Consider the data of Chetty et al. (2014).
Visualize the relationship between social capital and absolute mobility. Do you see a correlation? Is it what you expected from the Chetty et al. (2014) study executive summary?
Add an aesthetic to your graph to represent whether the CZ is urban or not.
Separate urban and non-urban CZ’s into two separate plots.
Add a smooth fit to each of your plots above. Experiment with adding the option method="lm" in your geom_smooth.
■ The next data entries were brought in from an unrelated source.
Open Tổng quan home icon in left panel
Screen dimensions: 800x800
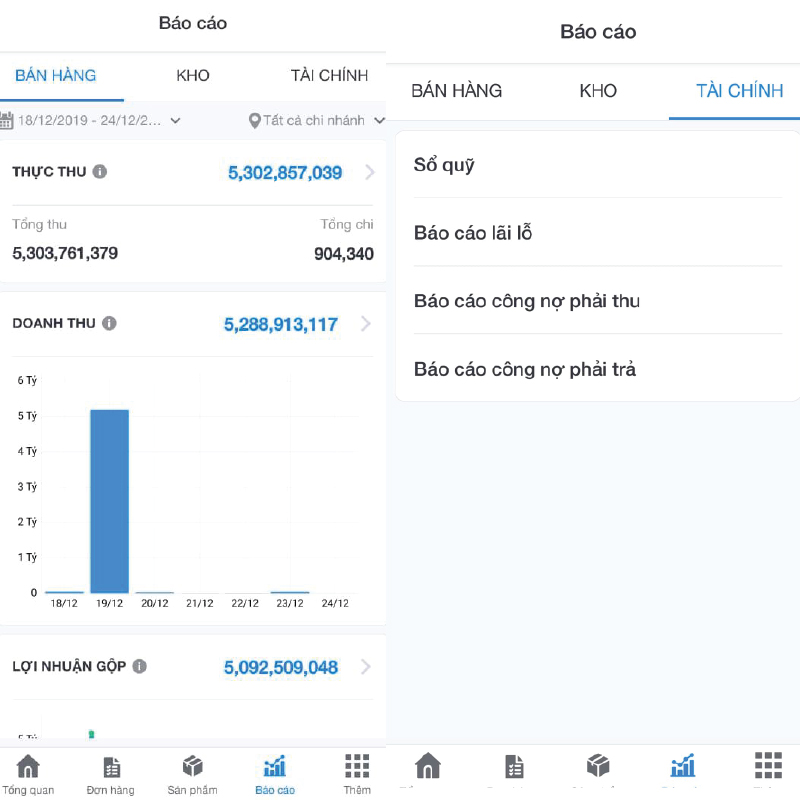pos(28,768)
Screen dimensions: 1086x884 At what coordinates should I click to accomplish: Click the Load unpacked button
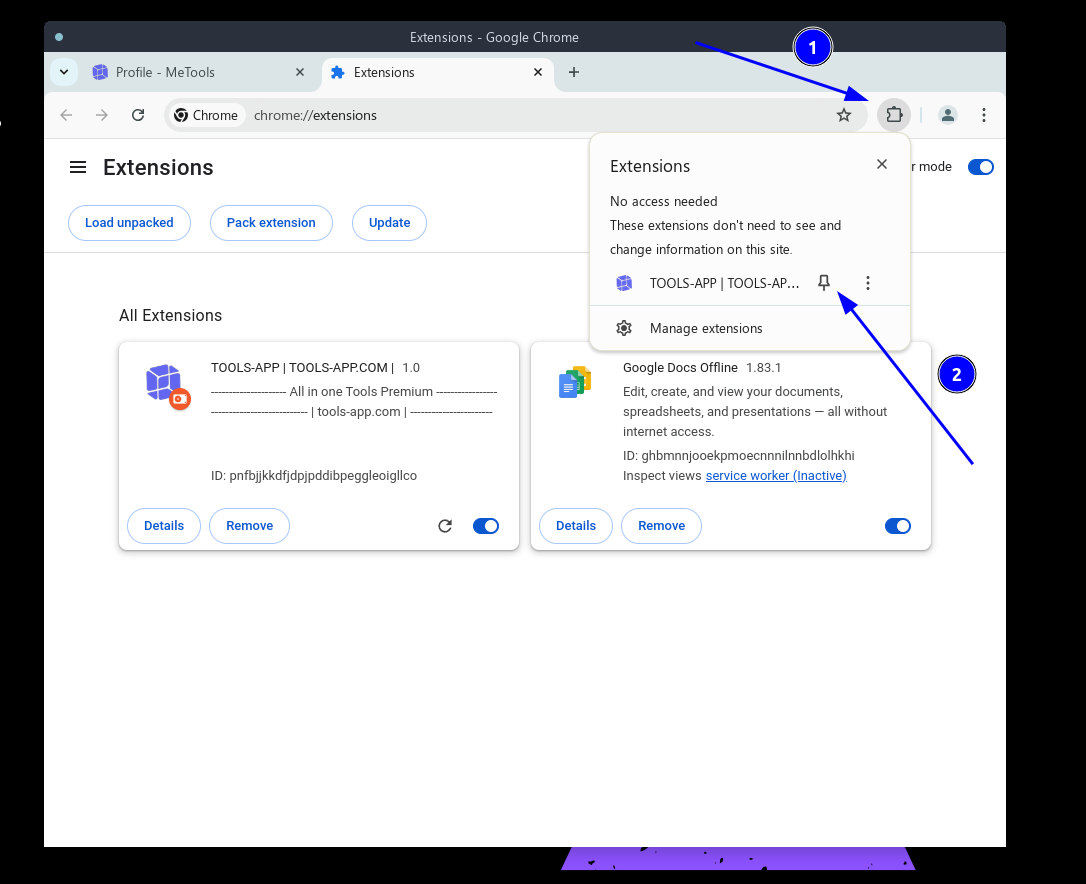point(129,223)
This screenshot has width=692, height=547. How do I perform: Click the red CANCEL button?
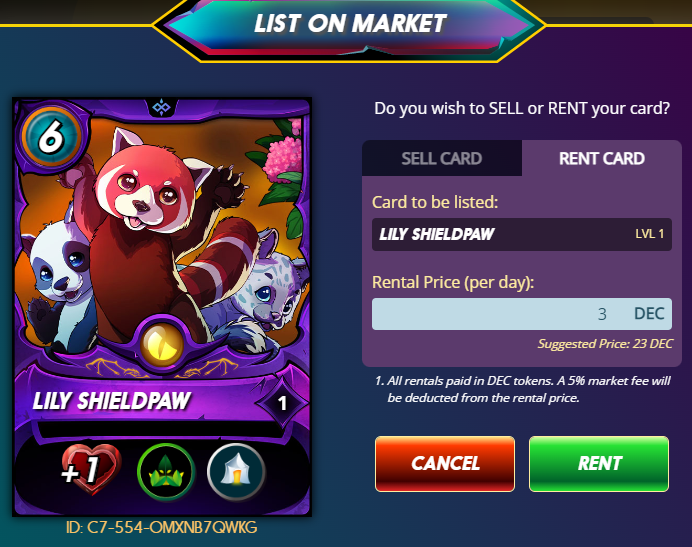click(x=445, y=464)
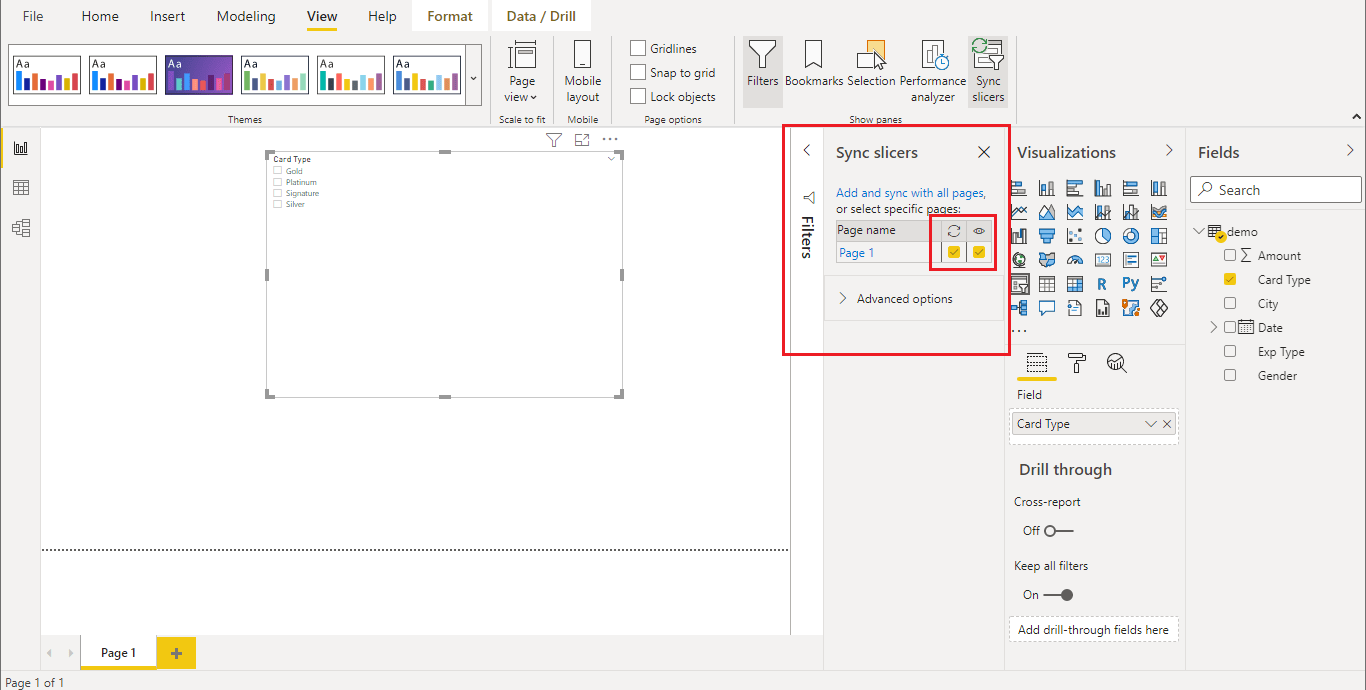Select the Python visual
1366x690 pixels.
point(1130,283)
What does this option do?
Which variables in the chetty data frame are appropriate x variables for a bar graph?
Make two separate bar graphs for two different x variables.
Make two more bar graphs that display proportions rather than counts of your selected variables.
Make a bar graph that lets you compare the number of urban and rural CZ’s in each of the four regions.
We have explored both base R plotting and the ggplot2 grammar of graphics. Base R offers quick and simple plotting functions, but lacks consistency for more advanced tasks. ggplot2 provides a flexible and layered system, allowing us to build complex visualizations step by step. By studying both good and bad visualizations, we learn not only how to make effective charts but also how to critically evaluate visuals we encounter in practice.